Limitations & Future Work¶
- Hybrid architectures still do not outperform pure Transformer + MAE under the same setting (the focus of MAP is on unleashing the potential of hybrid architectures).
- The current row-level partitioning is simple; a more fine-grained clustering strategy could theoretically yield better results.
- Other modalities such as video and point clouds have not been explored (left as future work by the authors).
- Pretraining requires 1600 epochs, representing a relatively large computational overhead.
Related Work & Insights¶
- MAE: Highly effective for Transformer pretraining, where a 75% high masking ratio and an asymmetric encoder-decoder are key.

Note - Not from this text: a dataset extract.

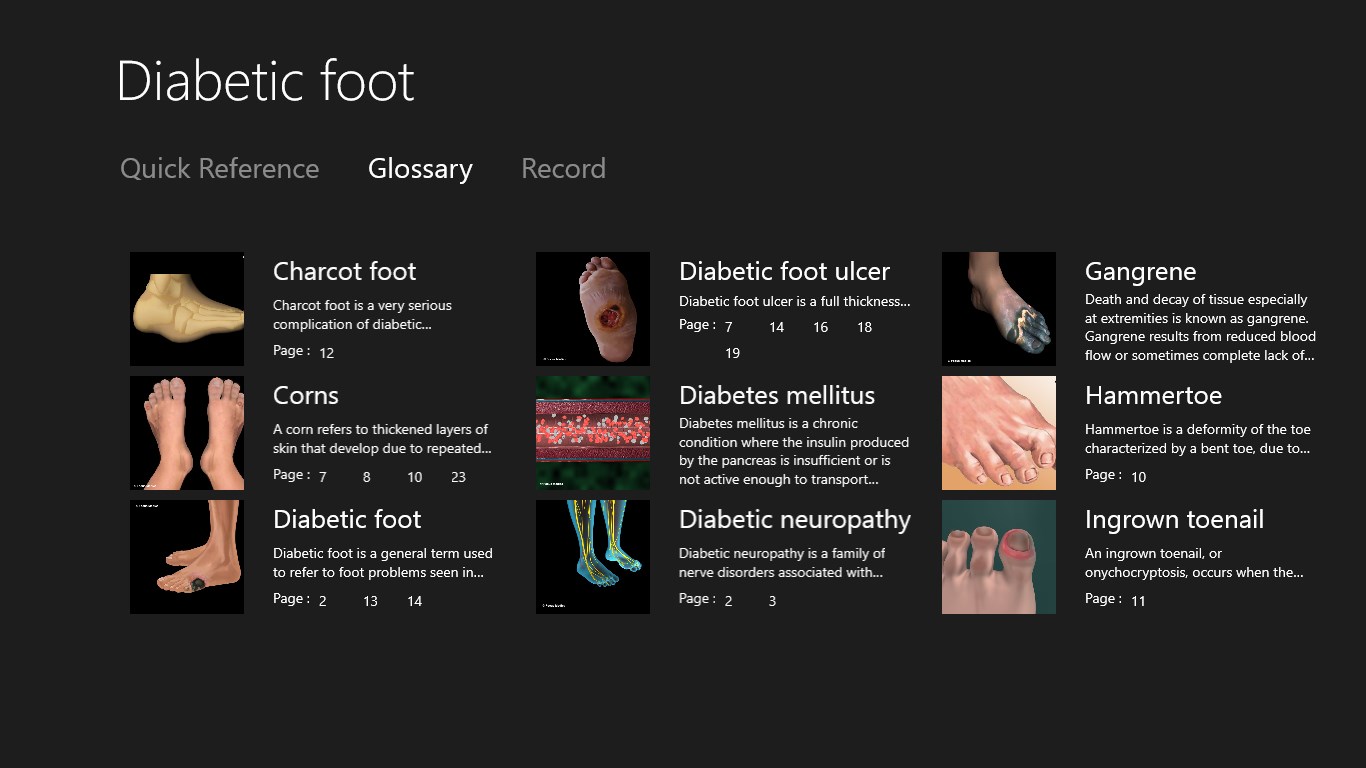Open page 13 under Diabetic foot
This screenshot has height=768, width=1366.
click(x=370, y=601)

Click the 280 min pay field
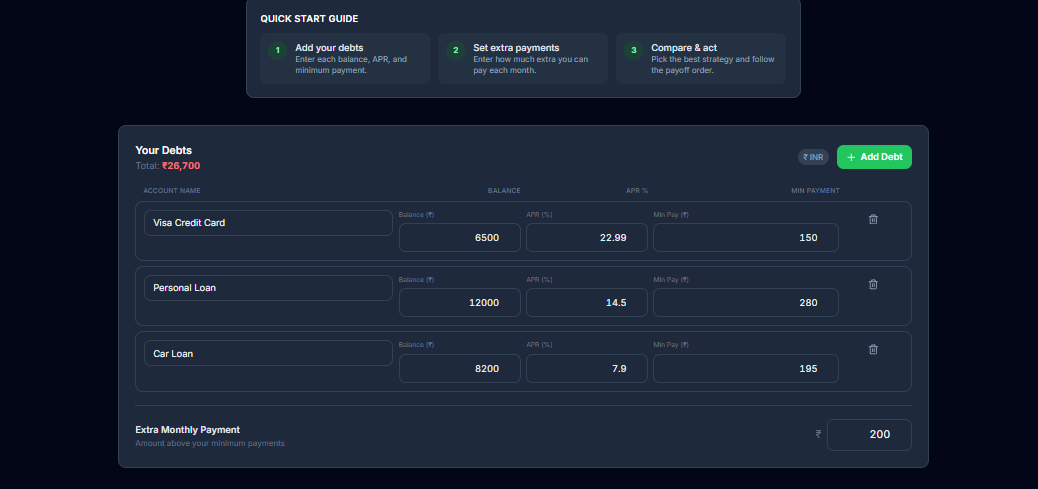pyautogui.click(x=745, y=303)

- ARM: Performs cluster-based AR pretraining for cross-scanned Mamba, essentially a hybrid of row-first and column-first scanning.
- VAR: Proposes the next-scale prediction paradigm, preserving spatial locality.
- MAR: Uses AR output as a conditioning signal for diffusion models in generation, which inspired the exploration of diffusion loss in this work.
Rating ⭐⭐⭐⭐¶
Novelty: ⭐⭐⭐⭐ First systematic study on hybrid Mamba-Transformer pretraining; the MAP paradigm is highly insightful.
Experimental Thoroughness: ⭐⭐⭐⭐⭐ Pilot study + main experiments + multiple downstream tasks + exhaustive ablations.
Writing Quality: ⭐⭐⭐⭐ Clearly structured; the pilot study naturally motivates the method design with coherent logic.
Value: ⭐⭐⭐⭐ Provides a general methodology and best practices for pretraining hybrid architectures.